Mais le 9 août, par 38 voix contre 31, le Sénat rejette le projet de loi. Pendant huit semaines, le projet est âprement discuté, au Sénat et notamment dans la rue, où se rassemblent des milliers de militants prochoice pour défendre ce qu’ils appellent un droit fondamental, le droit du fœtus.

Femmes d’Argentine (Que Sea Ley) de Juan Solanas filme au cœur de la lutte, des femmes qui témoignent de l’horreur de l’avortement clandestin, du traitement de celles-ci dans les hôpitaux par le personnel soignant, de l’abandon de certaines se vidant de leur sang sur des brancards… Femmes d’Argentine (Que Sea Ley) donne la parole aux femmes et aux hommes arborant le foulard vert de la Campagne pour l’avortement libre. Il dresse un portrait des féministes argentines et montre l’espoir que leur extraordinaire mobilisation a fait naître dans ce pays comme dans le monde.

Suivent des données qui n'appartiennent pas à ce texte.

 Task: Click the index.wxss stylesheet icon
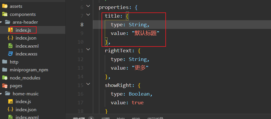10,54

Femmes d’Argentine (Que sea ley) de Juan Solanas est un film engagé, qui montre la détermination des jeunes féministes à continuer la mobilisation et la lutte malgré le carcan du patriarcat et de la religion. Un film à ne pas manquer.

Cancion sin nombre
Film de Melina Leon (18 mars 2020)

Pérou 1988. La crise économique et les attentats du Sentier Lumineux ravagent le pays. Georgina, amérindienne de 20 ans, entend à la radio une pub sur la maternité San Benito. Enceinte de Leo, elle y accouche. Son bébé lui est enlevé pendant qu’elle se repose. Les institutions refusent de prendre sa plainte d’autant qu’elle est indienne. Et d’ailleurs la maternité disparaît. La jeune femme veut récupérer son enfant et, dans son combat, elle est aidé par un journaliste, Pedro, qui décide d’enquêter sur la radio qui a émis la publicité. Il remonte la piste peu à peu la piste d’un trafic d’enfants. Le réseau est démantelé.
Cancion sin nombre est un drame politique et social bouleversant qui s’inspire de la guerre civile opposant le gouvernement, les communistes du Sentier Lumineux et le Mouvement Révolutionnaire Tupac Amaru durant les années 1980.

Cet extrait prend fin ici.